◆ **PASSAGE TO READ**:
══════════

It is not so long since messages from Lobone would have been written on paper and carried for days, maybe weeks, by a runner with a cleft stick. Richard O’Dwyer SJ wrote this message yesterday, 23 March. It carries the freshness of a man still opening his eyes to the strangeness of Southern Sudan, and coming up with ideas born of the collision between an educated western mind (remember, Richard was a quantity surveyor before he became a Jesuit) and one of the most neglected corners of Sudan. The people of this region need help on many fronts, but most of all,perhaps, they need help to learn to help themselves.
GETTING TO GRIPS WITH SUDANESE REALITIES
Richard O’Dwyer SJ
It is hard to believe that I will soon have spent ten weeks in South Sudan. Shortly after arriving here, I held a meeting with a group of representatives from our local chapel, St Kizito’s. Because the geographical area of parishes here is so large, consisting of a number of outlying villages, or bomas, each boma has its own chapel. The focus of the meeting was the challenges facing the chapel as a Christian community.

══════════

◆ **ACTIONS TO TAKE**:
**A.** Answer these questions using the Southern Sudan passage, one per line:
(i) On what date did Richard O’Dwyer write the message?
(ii) What was Richard O’Dwyer’s job before he became a Jesuit?
(iii) What is the name of the local chapel whose representatives he met?
**B.** Retype everything in the Southern Sudan passage from "GETTING TO GRIPS" down to "a Christian community.".
The rows that follow have nothing to do with the Southern Sudan passage.

Stored items:
══════════

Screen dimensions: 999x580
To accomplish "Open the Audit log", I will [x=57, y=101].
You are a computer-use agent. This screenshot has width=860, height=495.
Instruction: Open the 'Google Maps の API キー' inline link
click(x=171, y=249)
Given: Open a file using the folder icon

══════════

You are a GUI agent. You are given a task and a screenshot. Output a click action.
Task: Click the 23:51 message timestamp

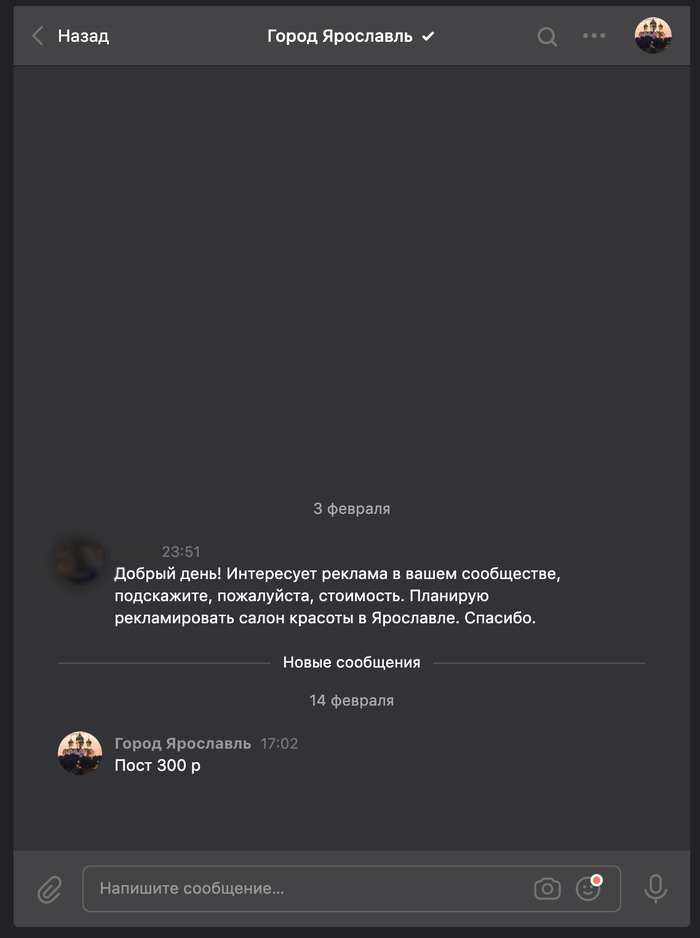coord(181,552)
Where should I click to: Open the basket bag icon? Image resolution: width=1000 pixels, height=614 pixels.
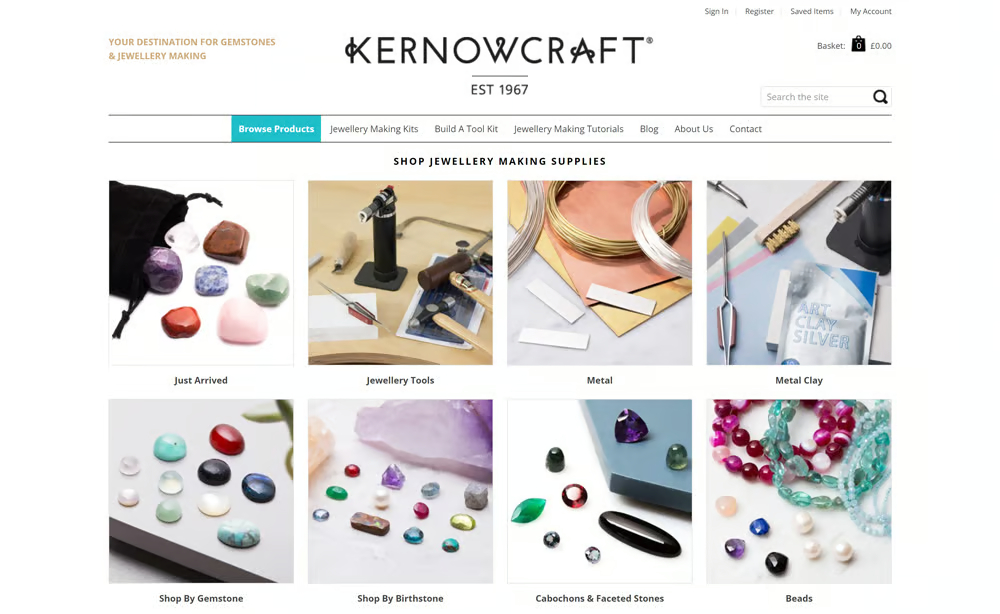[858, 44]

══════════

◆ **ANSWERS BELOW**:
**A.**
(i) 23 March
(ii) Quantity surveyor
(iii) St Kizito’s

**B.**
GETTING TO GRIPS WITH SUDANESE REALITIES
Richard O’Dwyer SJ
It is hard to believe that I will soon have spent ten weeks in South Sudan. Shortly after arriving here, I held a meeting with a group of representatives from our local chapel, St Kizito’s. Because the geographical area of parishes here is so large, consisting of a number of outlying villages, or bomas, each boma has its own chapel. The focus of the meeting was the challenges facing the chapel as a Christian community.